NYT Editorial Published: August 8, 2004
First it was the steel companies. Now it’s the airlines. Is the auto industry next?
In the past three years, bankrupt companies, mostly in unionized, old-economy industries, have dumped $11.2 billion in pension obligations on the Pension Benefit Guaranty Corporation, the federal agency that insures the pensions of 44 million people. As a result, the agency has gone from having a $7.7 billion surplus in 2001 to an estimated deficit of about $9.7 billion. And the situation may soon become much worse. The agency now faces a possible $5 billion default by United Airlines and the prospect of more airline defaults. Plenty of other companies, like Goodyear, also have seriously underfunded pension plans.

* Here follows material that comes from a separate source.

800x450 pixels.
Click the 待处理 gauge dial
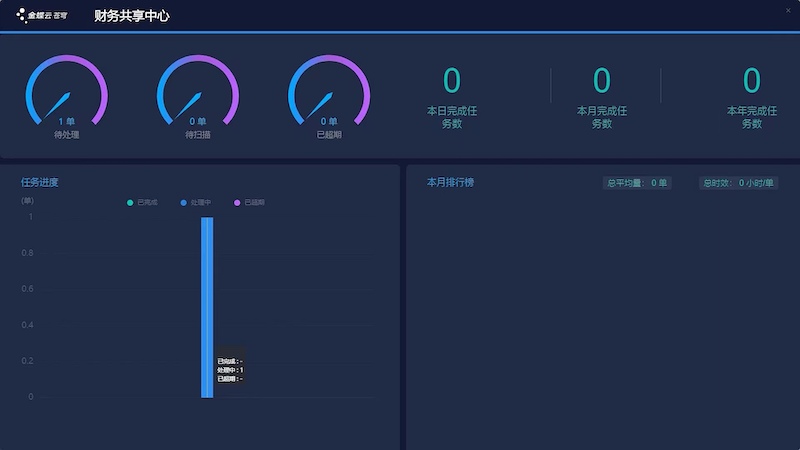[66, 92]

Not surprisingly, the specter of a taxpayer bailout hangs over the pension agency, inviting comparisons to the savings and loan debacle of the 1980′s. Things are not that bad – yet. As long as the economy and stock market improve, so should many pensions, since their health is tied to prevailing financial conditions.
But in one way, the S.&L. comparison is apt. In the 1980′s, government missteps exacerbated the S.&L. crisis. Today, again, government bears some responsibility for current pension problems. Congress must take steps now, both to strengthen pensions and the agency that insures them.

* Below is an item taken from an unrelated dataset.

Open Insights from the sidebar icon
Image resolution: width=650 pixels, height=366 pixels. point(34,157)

To begin, lawmakers should allow companies to overfund their pensions to build a cushion for hard times. Currently, Congress restricts overfunding, ostensibly to prevent companies from stashing excess cash in tax-sheltered pensions. But another reason lawmakers restrict contributions is that doing so forces companies to pay taxes on income that would otherwise go into pensions, thus raising revenue to improve the government’s own dismal budget outlook. The result of this self-serving machination is that many companies entered the recent economic downturn with less in their plans than would otherwise have been the case.
To protect taxpayers, Congress should raise the amount it charges companies for pension insurance. Currently, premiums are estimated to be underpriced by one-sixth to one-half – a dangerously high dose of corporate welfare. The pension agency should also be given the authority to freeze a seriously troubled pension when an employer stops contributing to it, as United did recently.
These are tough remedies for a tough problem. But Congress would do better to tackle the problem now rather than wait until after a full-blown crisis.
(emphasis added by me)
About the best that can be said for the corporations’ scandalous underfunding of employee pension funds is that at least they haven’t been stealing them again as they did in the late 80′s and early 90′s. Instead, they’ve adopted a whole new strategy: Let us taxpayers assume their pension burden as we assumed their tax burdens, their legal liabilities, and most of their other responsibilities to the common wealth and the communities in which they live. If they’re not paying for anything else, why should they have to pay for their employees’ pensions? Just because they signed a legal agreement to do so? Hey, it’s a piece of paper. Don’t take it so seriously. Contracts are only important when they favor corporate goals; they’re so much shredder-feed if they don’t. Get this through your head: legal obligations apply to other people, not them.
And they wonder why their rep is going down the tubes.